Reprieve and Respite
Associated with temporary relief and special circumstances, connecting Article 72 to humanitarian law and procedural fairness.
Cluster: Institutional Authorities
President of India
The office established under the Constitution of India acts as the formal authority exercising clemency, functioning on ministerial advice.
Council of Ministers
Operates under Article 74, linking clemency power to democratic accountability and executive governance.
Governor of State
Connected through Article 161, forming a parallel clemency structure within federalism.
Judiciary
Includes the Supreme Court of India, which defines limits of judicial review over clemency.
Cluster: Judicial Review and Limitations
Judicial Review Doctrine
Links Article 72 to constitutional control mechanisms, ensuring decisions are not arbitrary or mala fide.
Key Grounds of Review
Includes arbitrariness, irrelevant considerations, and lack of application of mind, connecting to administrative law principles.
Separation of Powers
Positions Article 72 at the intersection of executive and judicial domains, maintaining institutional balance.

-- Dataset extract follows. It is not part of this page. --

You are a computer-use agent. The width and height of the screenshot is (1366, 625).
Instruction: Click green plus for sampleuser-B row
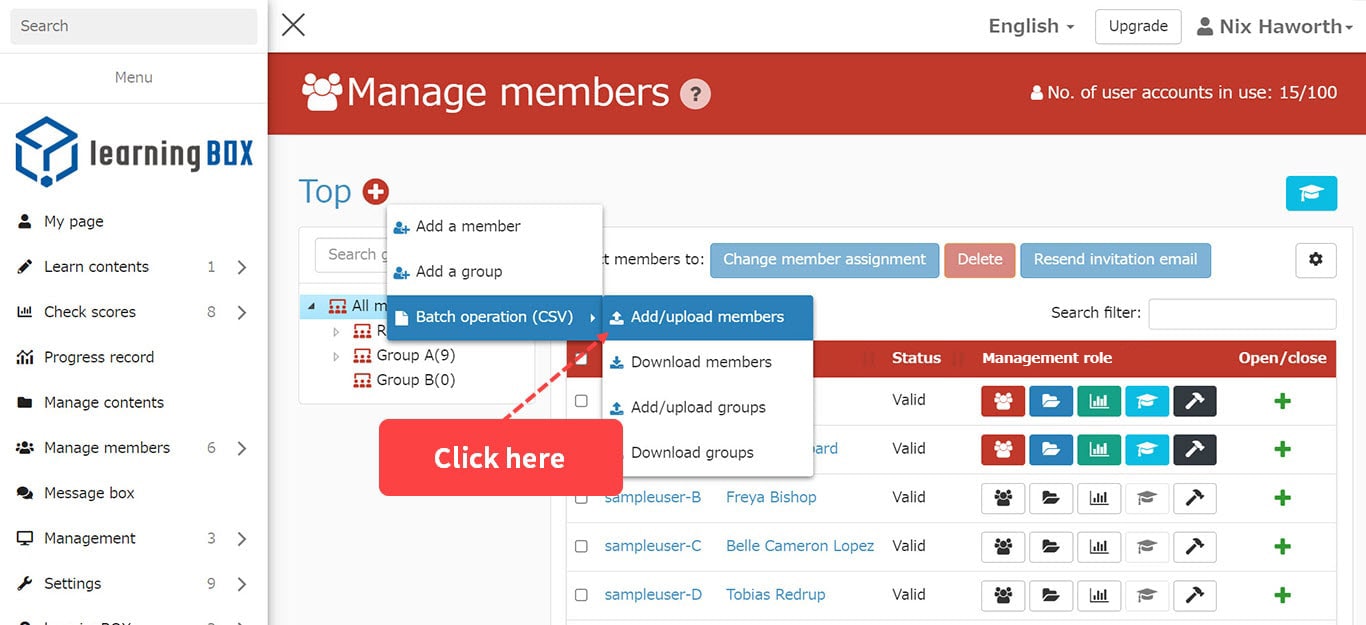[x=1282, y=498]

Cluster: Landmark Case Law Network
Clemency Jurisprudence
Connected to judicial interpretation that defines scope and limits of Article 72.
Maru Ram v. Union of India
Links clemency power to constitutional limitations and ministerial advice.

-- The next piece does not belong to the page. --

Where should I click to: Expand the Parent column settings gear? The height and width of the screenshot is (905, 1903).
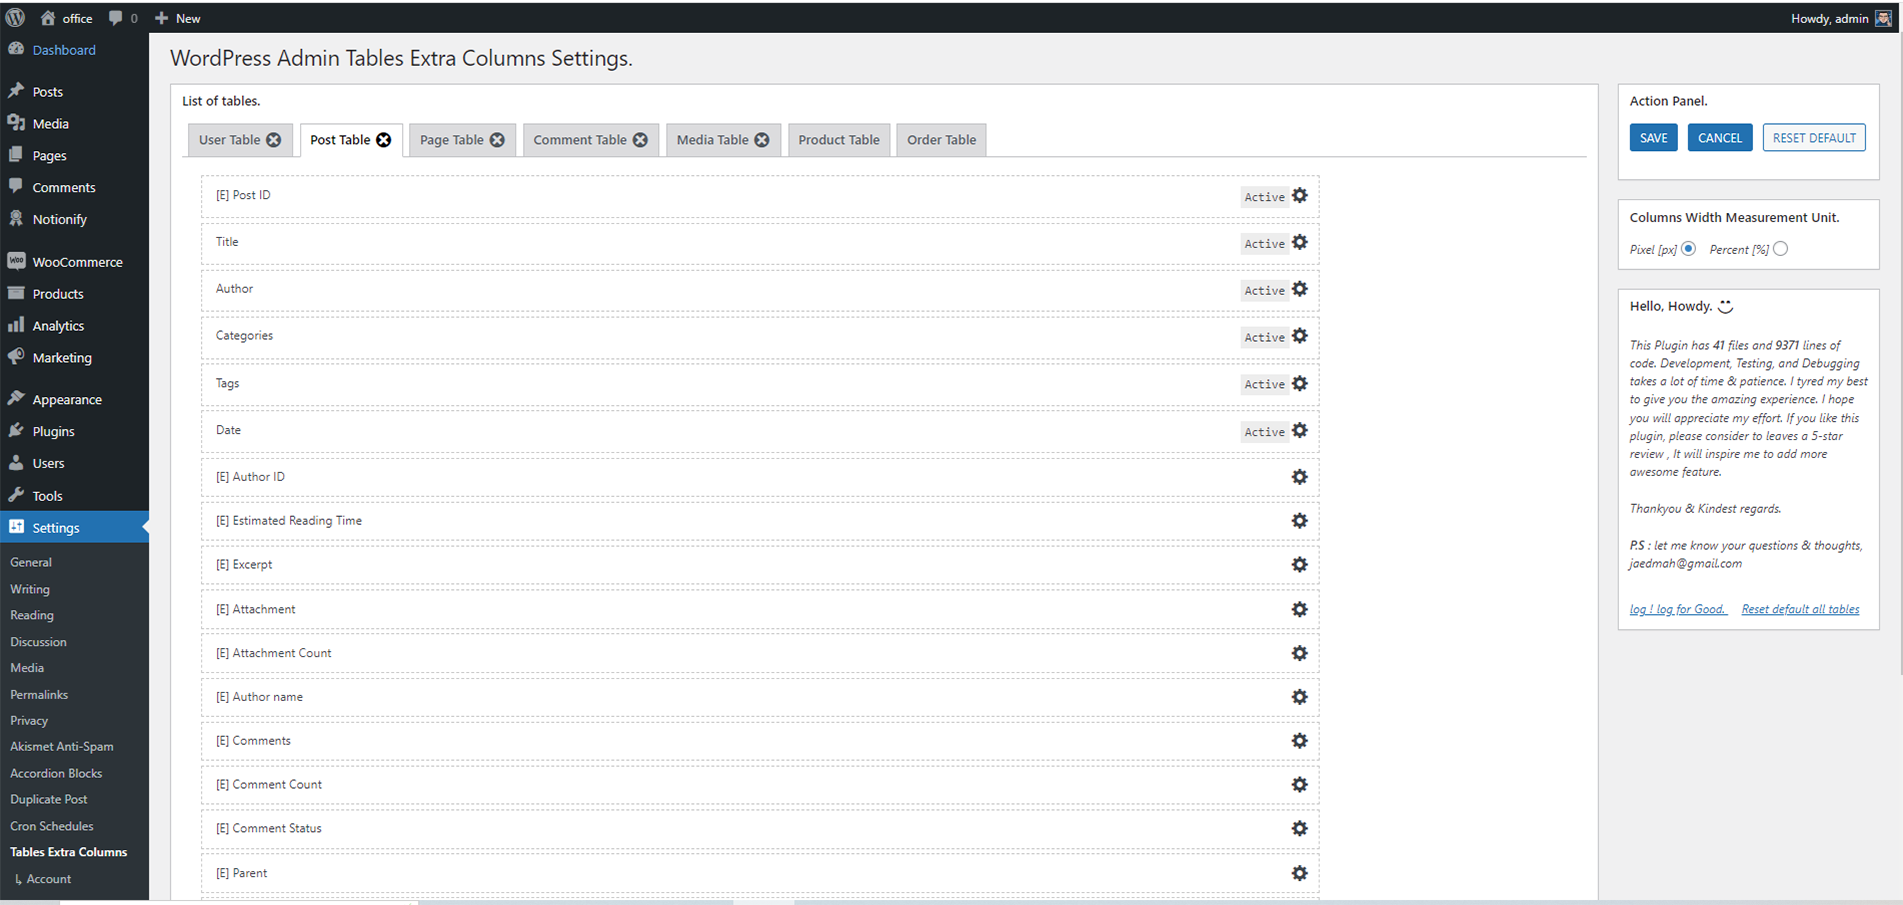[x=1299, y=873]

Triveniben v. State of Gujarat
Connects delay in execution with constitutional rights under Article 21.
Kehar Singh v. Union of India
Establishes that the President can examine the merits of the case independently.
Epuru Sudhakar v. Government of Andhra Pradesh
Expands judicial review principles over clemency decisions.
Cluster: Death Penalty Jurisprudence
Capital Punishment
Article 72 directly links to the administration of death penalty in India.
Mercy Petitions
Procedural mechanism connecting convicts to executive review.
Delay Doctrine
Developed through judicial decisions, linking time delays to potential commutation.
Cluster: Federal Structure and Distribution of Power
Union Executive Power
Defines the scope under which Article 72 operates.
State Executive Power
Linked through Article 161, showing division of clemency authority.
Concurrent Jurisdiction
Overlap in certain cases creates interaction between Union and State powers.
Cluster: Comparative Constitutional Practices
American Practice
Linked to the United States Constitution and presidential pardon system.
British Practice
Derived from the Royal Prerogative of Mercy exercised in United Kingdom.
Global Clemency Systems
Connects Article 72 to broader comparative constitutional law frameworks.
Cluster: Philosophical and Legal Foundations
Justice vs Mercy
Core tension underlying Article 72, linking legal rigidity with humanitarian flexibility.
Rule of Law
Ensures clemency is not arbitrary but structured within constitutional norms.
Human Rights Perspective
Connects to dignity, fairness, and protection against excessive punishment.
Cluster: Administrative Process
Ministry of Home Affairs
Central administrative body processing mercy petitions.
Advisory Procedure
Links bureaucratic evaluation with executive decision-making.
Documentation and Records
Ensures informed decision-making based on judicial and factual material.
Cluster: Historical Evolution
Colonial Legacy
Origins in British prerogative powers before 1947.
Constituent Assembly Debates
Shaped the inclusion of clemency power between 1946โ1949.
Post-Independence Practice
Evolving application through different presidencies and political contexts.
Interconnected Constitutional Provisions
Article 21
Right to life and personal liberty, often invoked in clemency cases.
Article 14
Equality before law, relevant in claims of discriminatory clemency.
Article 74
Binding nature of ministerial advice on the President.
Article 161
State-level clemency power, forming a parallel structure.
Network Integration
Article 72 operates as a central hub linking executive discretion, judicial oversight, constitutional morality, and humanitarian justice. Its conceptual network spans legal doctrines, institutional frameworks, historical evolution, and comparative constitutional systems, forming an integrated web where each cluster interacts dynamically with others, reinforcing the role of clemency as both a legal remedy and a moral safeguard within the constitutional order.